# What are your most expensive hobbies?



## Reecedouglas1 (Oct 10, 2019)

I would gaming

Have 100 video games , spent £3000


----------



## FloridaGuy48 (Jun 30, 2014)

Tried horseback riding lessons a couple years ago. The price adds up on that. Golf as well can get expensive


----------



## movingbee (Oct 12, 2017)

I think the most expensive hobbies that I have is training. I love trying out new skills. There are some which are free, but most have fees that really cost my pocket. But I think it is an investment so it is okay.


----------



## FloridaGuy48 (Jun 30, 2014)

movingbee said:


> I think the most expensive hobbies that I have is training. I love trying out new skills. There are some which are free, but most have fees that really cost my pocket. But I think it is an investment so it is okay.


So what is the valuable training you have gotten? Or the training you have enjoyed the most?


----------



## WillYouStopDave (Jul 14, 2013)

Not really so much of a hobby (as pretty much everyone likes movies) but I would probably watch a lot more movies if I could afford it. And would likely either collect DVDs or Blu-Ray movies. I know it's kinda outdated in the internet age but there's nothing quite like owning a physical copy. Could be very expensive. I don't really do it though. I buy a movie every now and then. DVD isn't as much fun as it used to be since they don't load the discs down with extras like they used to.


----------



## harrison (Apr 14, 2012)

Books (rare books) - I've spent a lot of money on books in the past.

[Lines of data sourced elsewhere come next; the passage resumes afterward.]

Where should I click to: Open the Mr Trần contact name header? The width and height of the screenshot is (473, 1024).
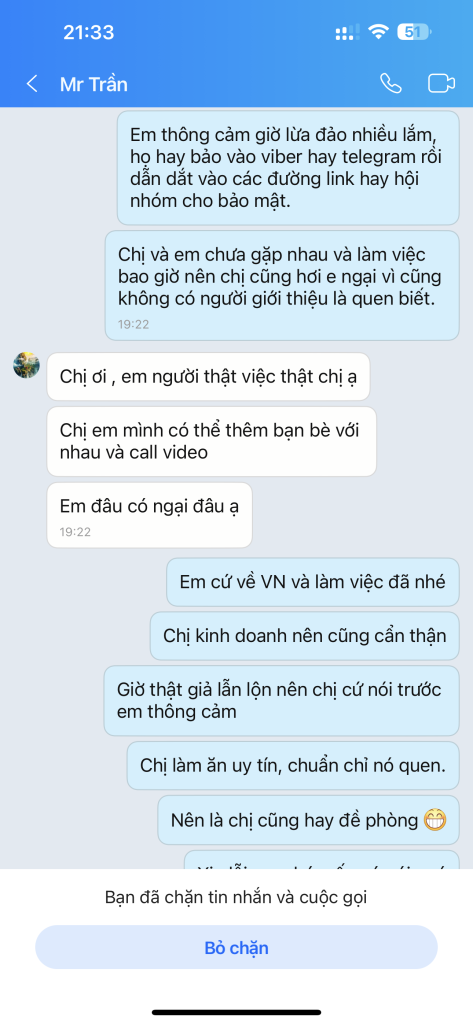tap(93, 84)
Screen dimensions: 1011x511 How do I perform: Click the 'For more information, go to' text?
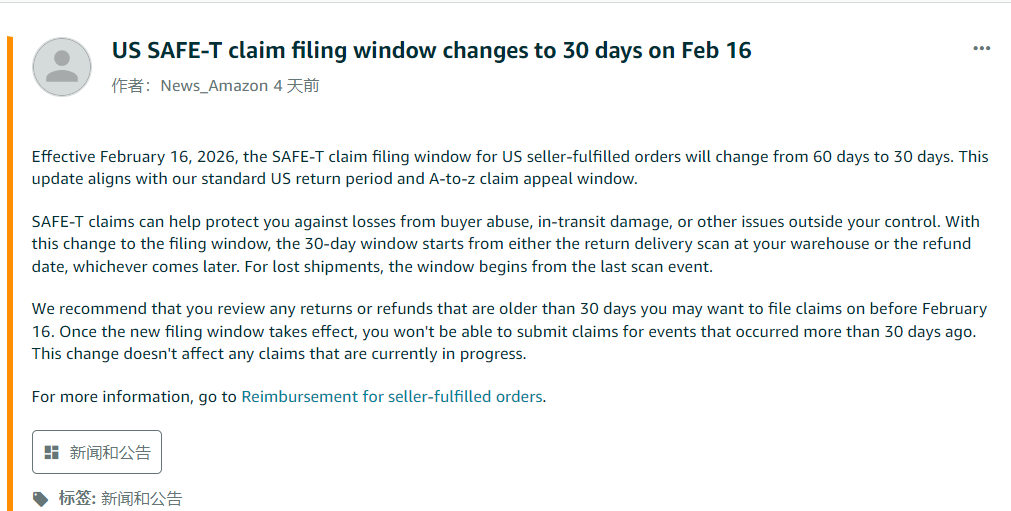pos(135,396)
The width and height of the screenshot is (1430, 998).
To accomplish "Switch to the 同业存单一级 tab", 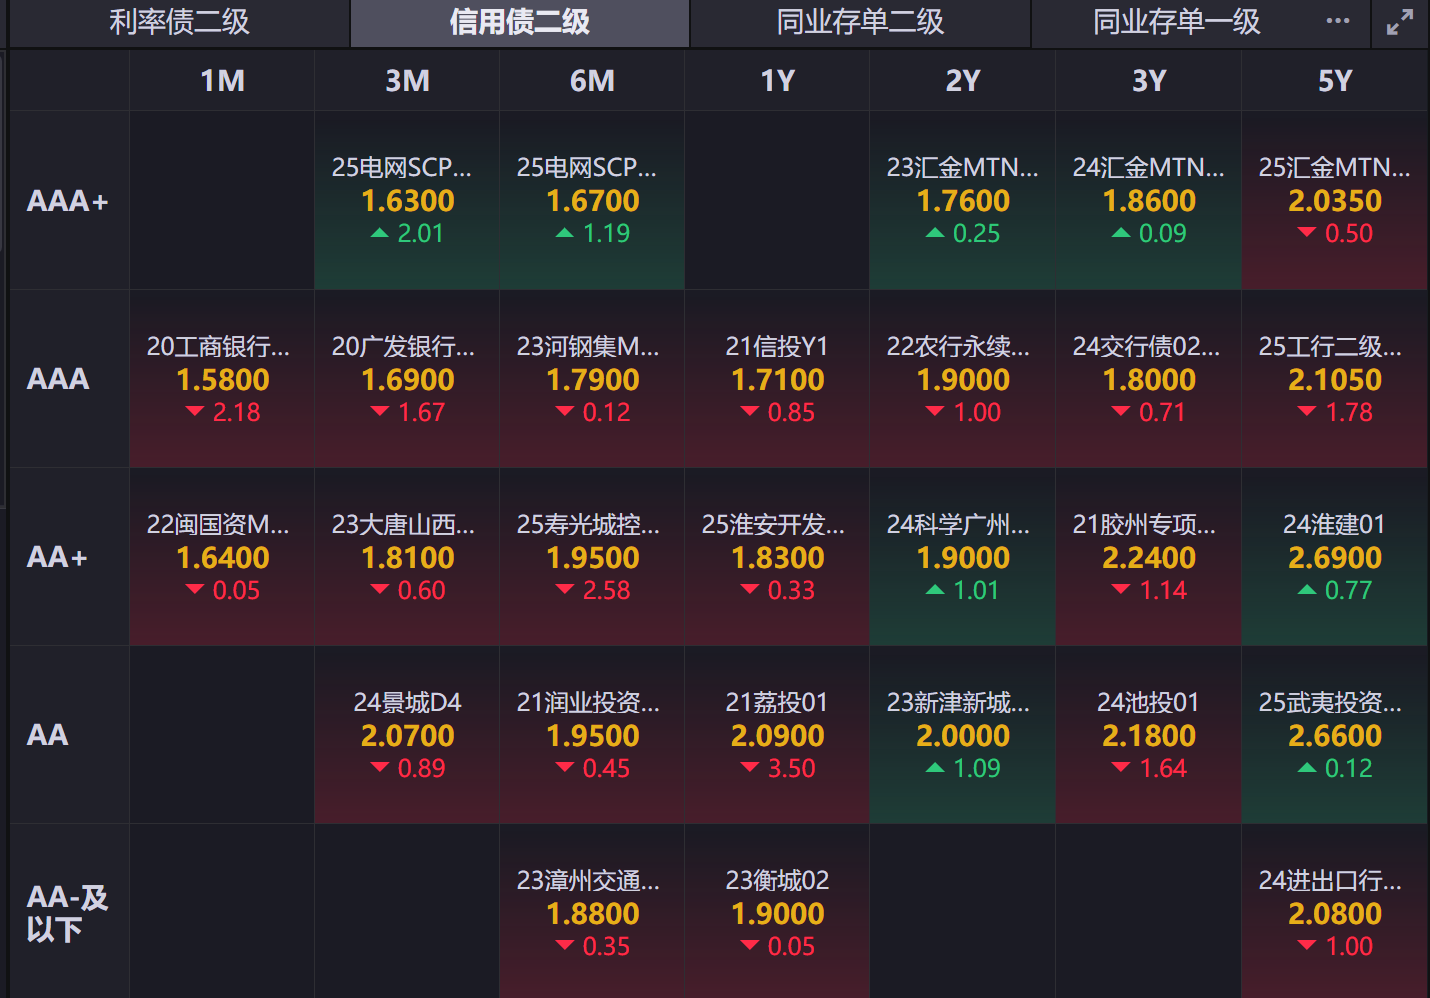I will click(x=1176, y=22).
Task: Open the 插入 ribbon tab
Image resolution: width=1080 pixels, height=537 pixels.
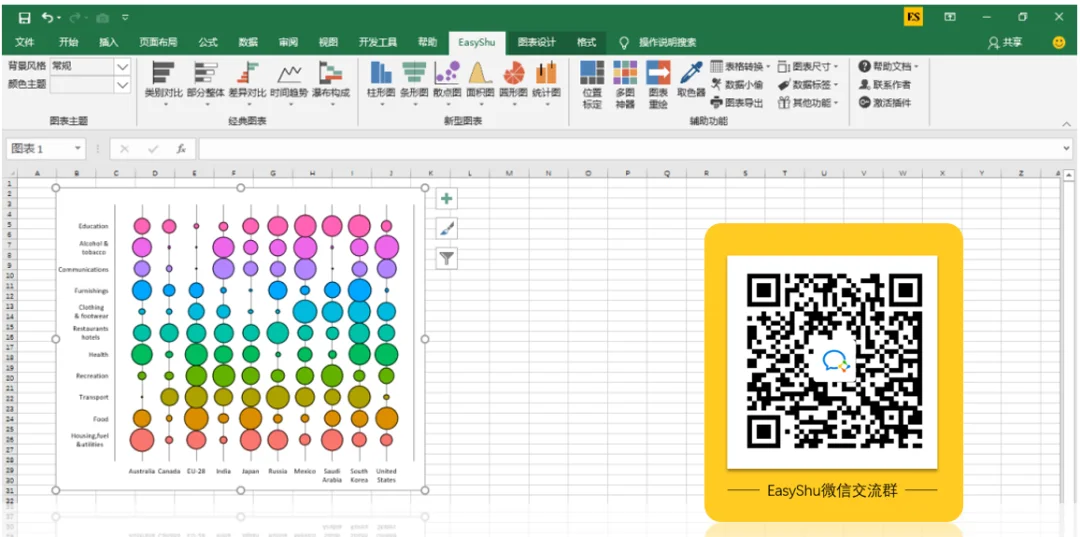Action: pos(109,42)
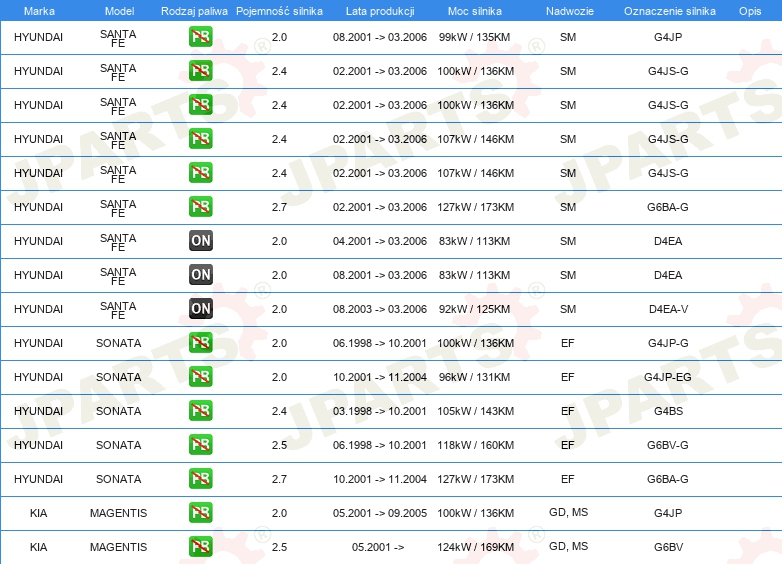Select the GD, MS body cell for G4JP
The width and height of the screenshot is (782, 564).
(x=568, y=513)
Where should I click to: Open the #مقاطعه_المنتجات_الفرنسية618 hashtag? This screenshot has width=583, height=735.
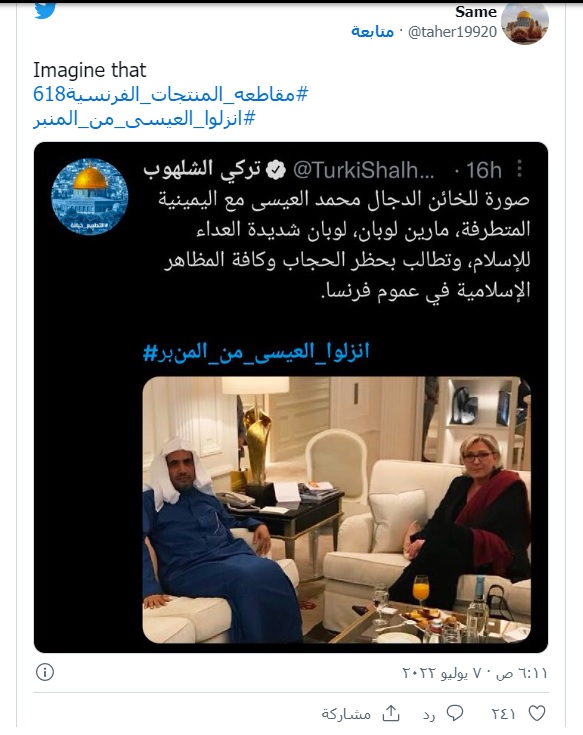[x=171, y=95]
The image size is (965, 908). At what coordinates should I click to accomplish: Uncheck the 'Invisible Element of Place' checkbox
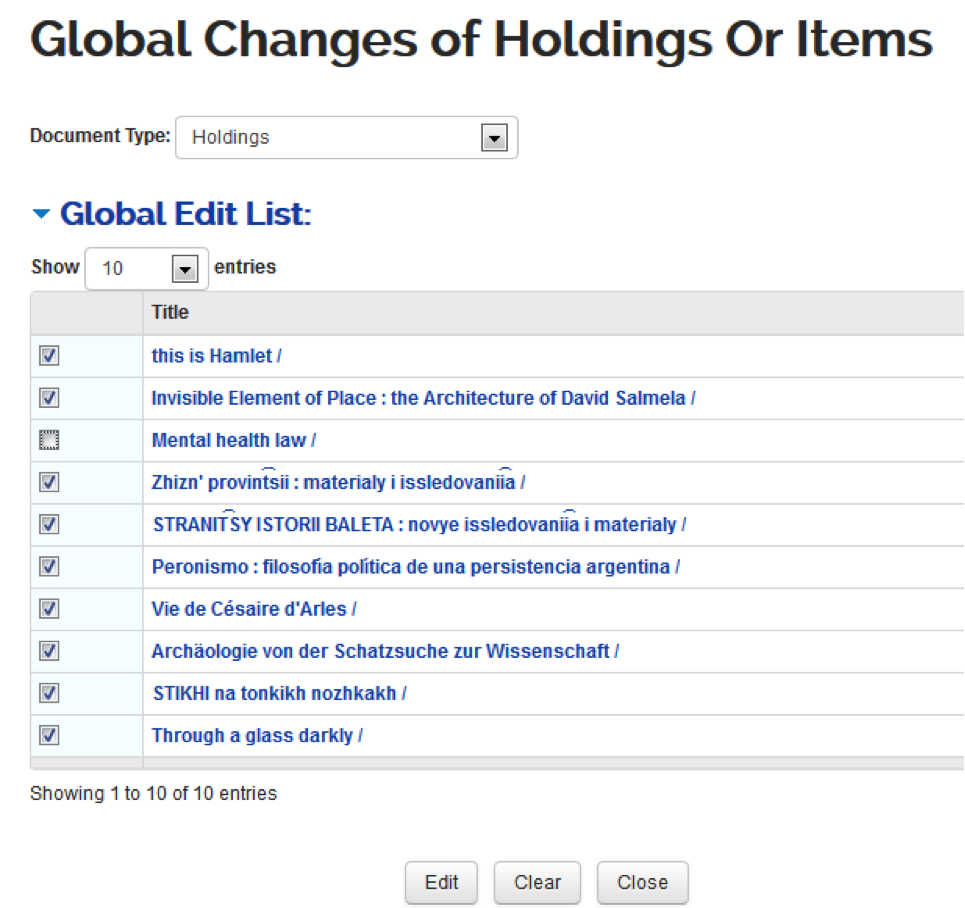pyautogui.click(x=50, y=398)
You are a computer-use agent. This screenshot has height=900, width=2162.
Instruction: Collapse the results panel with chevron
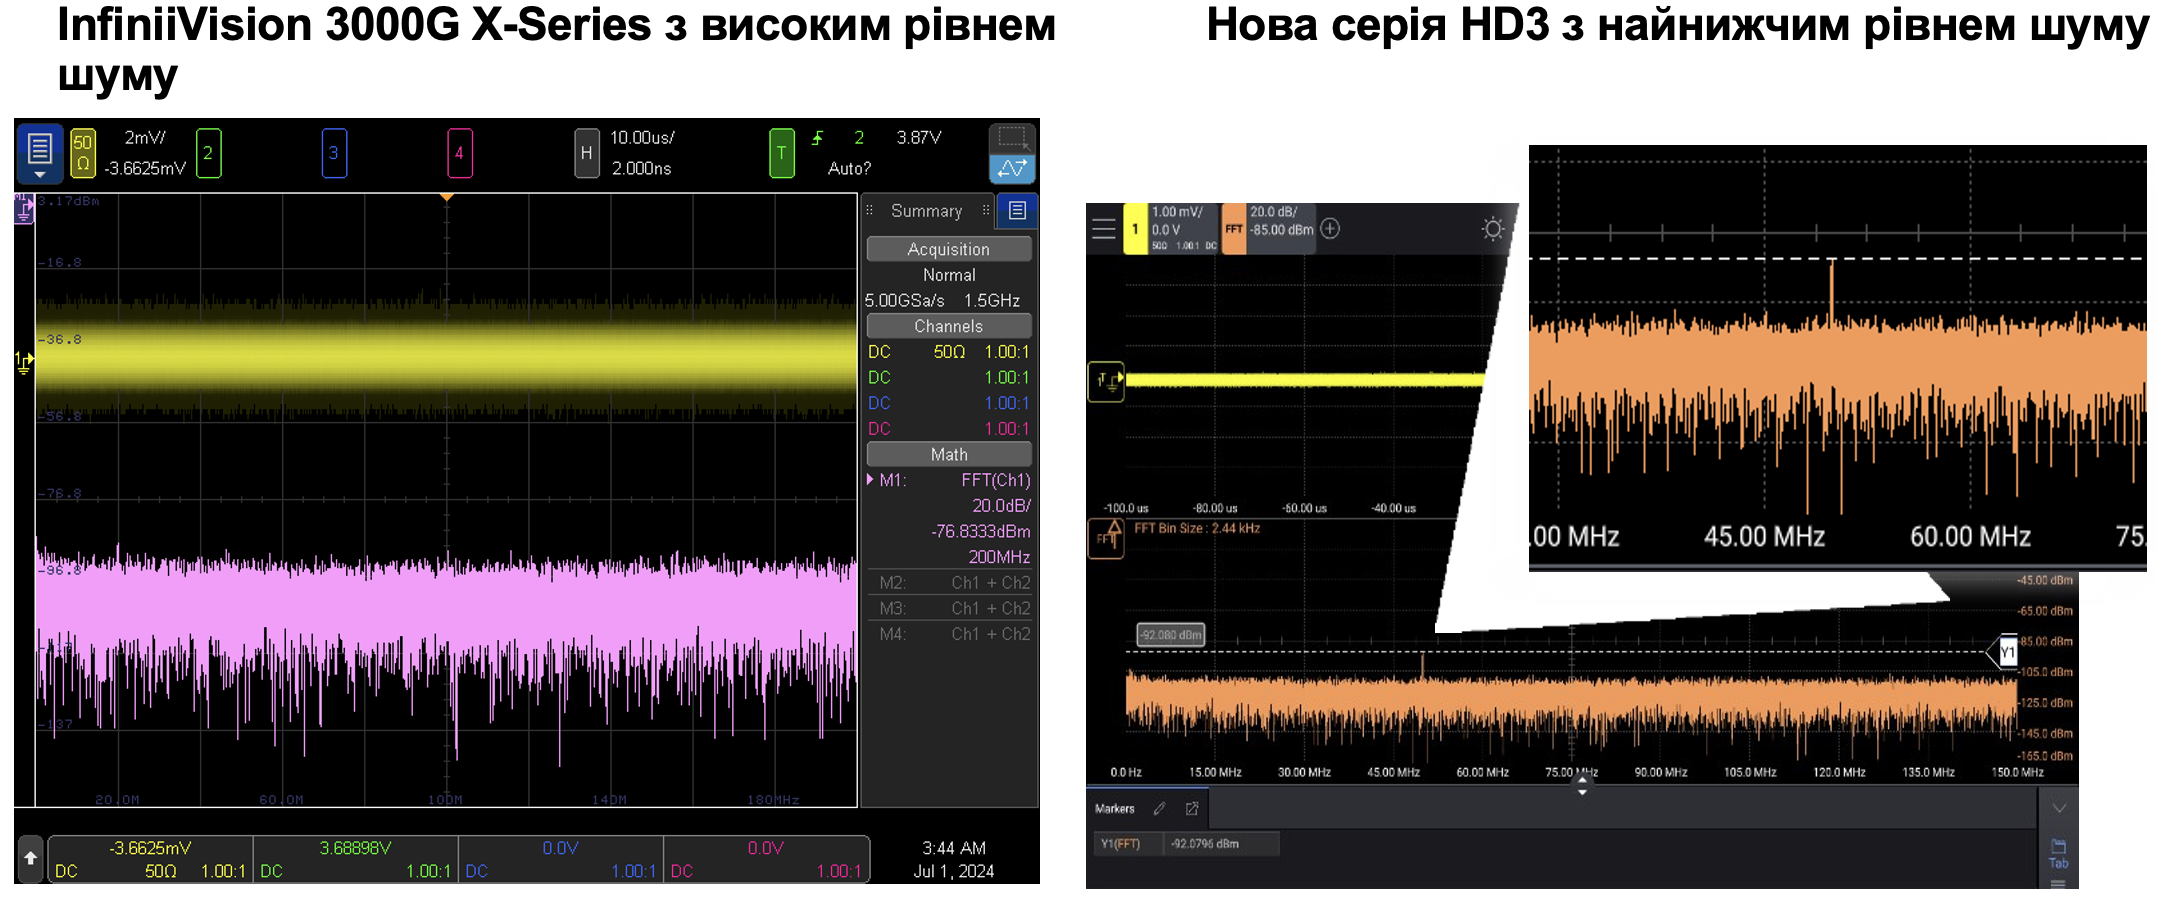(x=2059, y=808)
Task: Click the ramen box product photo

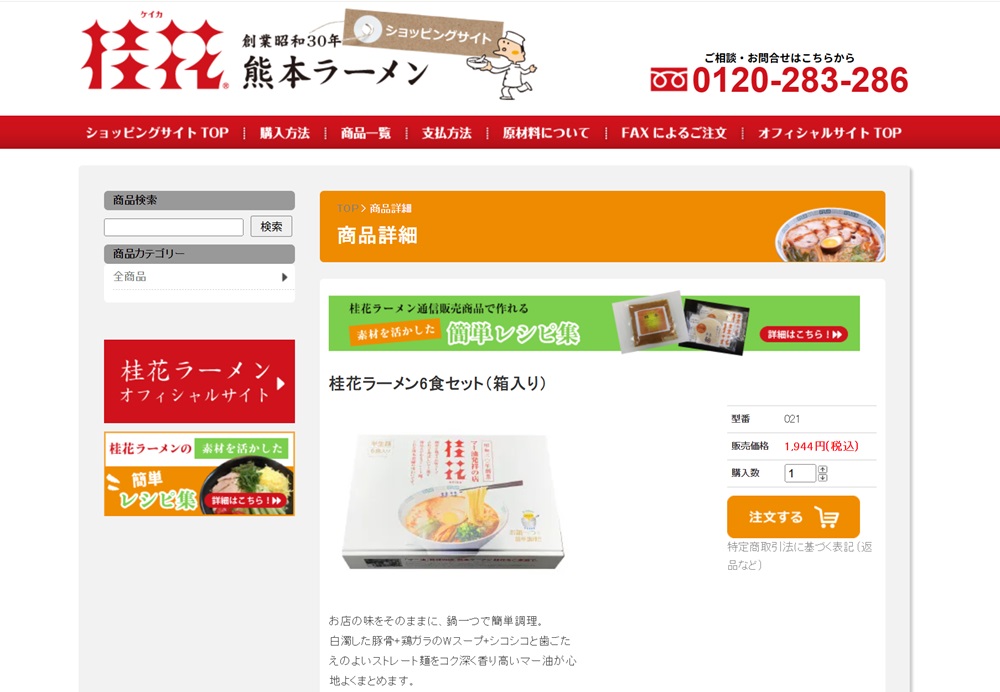Action: [x=452, y=502]
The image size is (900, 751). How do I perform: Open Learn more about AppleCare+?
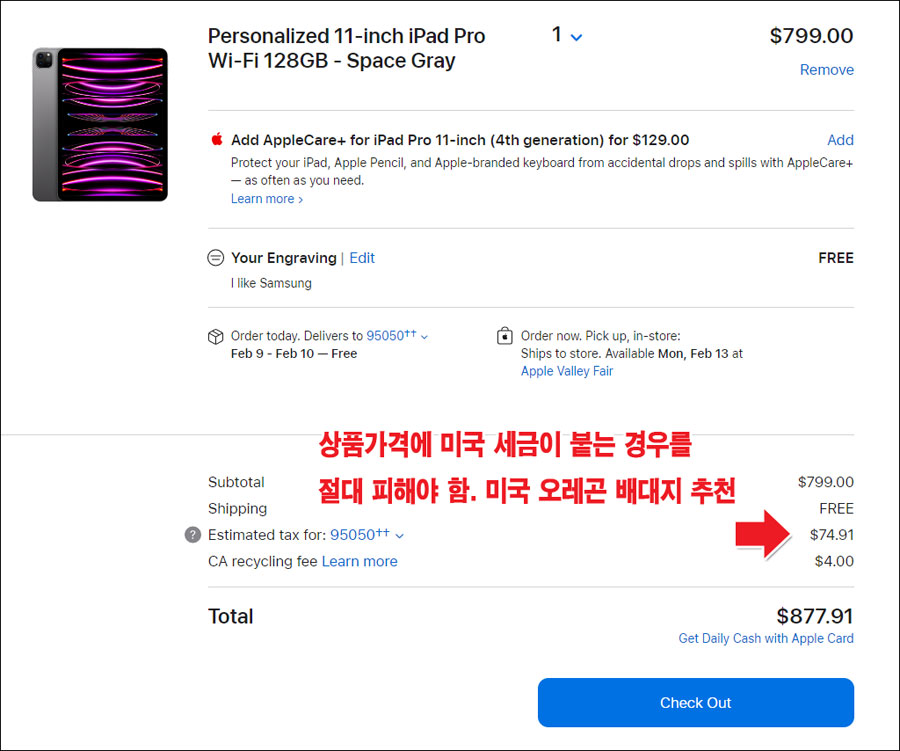pyautogui.click(x=267, y=199)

Also just existing - being bipolar can be pretty expensive. I've spent eye-watering amounts on things like hotels and travel.


----------



## Canadian Brotha (Jan 23, 2009)

Musical instruments, performance, & recording gear


----------



## Tetragammon (Jun 2, 2015)

Yeah, probably video games; but they've always been more of an obsession than a mere hobby. I've had NES, SNES, N64, Wii and Switch; Playstation 1, 2, 3 and 4; and a few different Gameboys. Plus at least 5-10 games for each system. And then four different gaming PCs I've built over the past few decades, plus all the games... I have almost 300 games in my Steam library alone, plus maybe 50ish non-Steam games. Plus subscriptions for games like World of Warcraft, on which I've probably spent thousands over the years. 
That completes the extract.